Soul Magic Taboo
The Soul Magic Taboo
- What it is: The absolute, near-universal prohibition against tampering with souls — the most deeply feared and heavily prosecuted form of forbidden magic.
If mind magic is feared, then Soul Magic is abhorred. The soul is considered the most sacred, inviolable aspect of a person's existence — the vessel of identity, memory, and continuity beyond death. To tamper with a soul is to commit the ultimate violation, and every major institution in Altazia treats it accordingly.
Necromancy — the manipulation of dead souls, the creation of undead, and the study of death and decay — is the most common manifestation of soul magic and is universally outlawed. The Triumvirate Church considers soul tampering the ultimate heresy and employs specialized inquisitors to hunt down practitioners. Secular governments are equally harsh: convicted necromancers face execution, not imprisonment.

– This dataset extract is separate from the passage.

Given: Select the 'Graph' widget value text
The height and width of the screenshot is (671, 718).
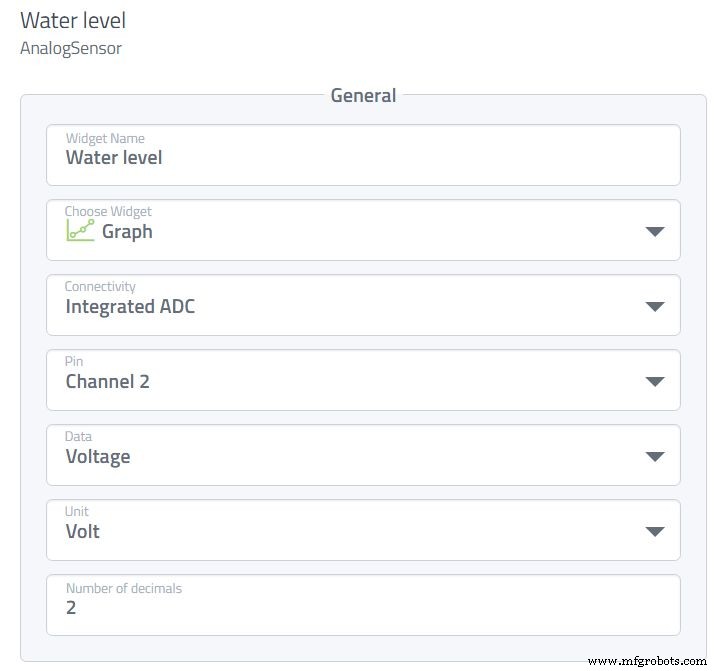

The ban is not merely political. There is a deep, instinctive revulsion among ordinary people toward anything that threatens the nature of the soul. Even academic research into the mechanics of souls is considered suspect — a mage who publishes a paper on "soul architecture" will find their career destroyed by association alone.
Why the Fear?
The fear of soul magic is grounded in historical catastrophe. The great Necromancers War devastated entire regions, and the horrors inflicted by necromancers — armies of enslaved dead, soul-bound abominations, and the erasure of entire communities' afterlives — left scars on the collective consciousness that have never healed. The Ikosian civilization itself was partly defined by its crusade against necromantic threats.
The Morlocks practiced soul-adjacent magic (blood rituals, ancestor consumption) and their brutal history reinforces the modern association between soul tampering and barbarism.
Soul Bonds and Familiars
One narrow exception exists: familiar bonds. A mage can ritually bond a soul to an animal companion, creating a symbiotic link. The animal benefits from enhanced intelligence and longevity, while the mage gains sensory access and empathic connection. This practice is technically soul magic, but it is socially accepted because:
- It involves a willing animal, not a sapient being
- The bond is symbiotic, not parasitic
- It has a long tradition predating the ban, legitimized by academy certification
- The Church reluctantly tolerates it
However, scholars know that familiar bonds are more dangerous than commonly admitted. The dominant personality in a bond can gradually overwrite the other — in practice, the mage always dominates the animal, but the risk exists.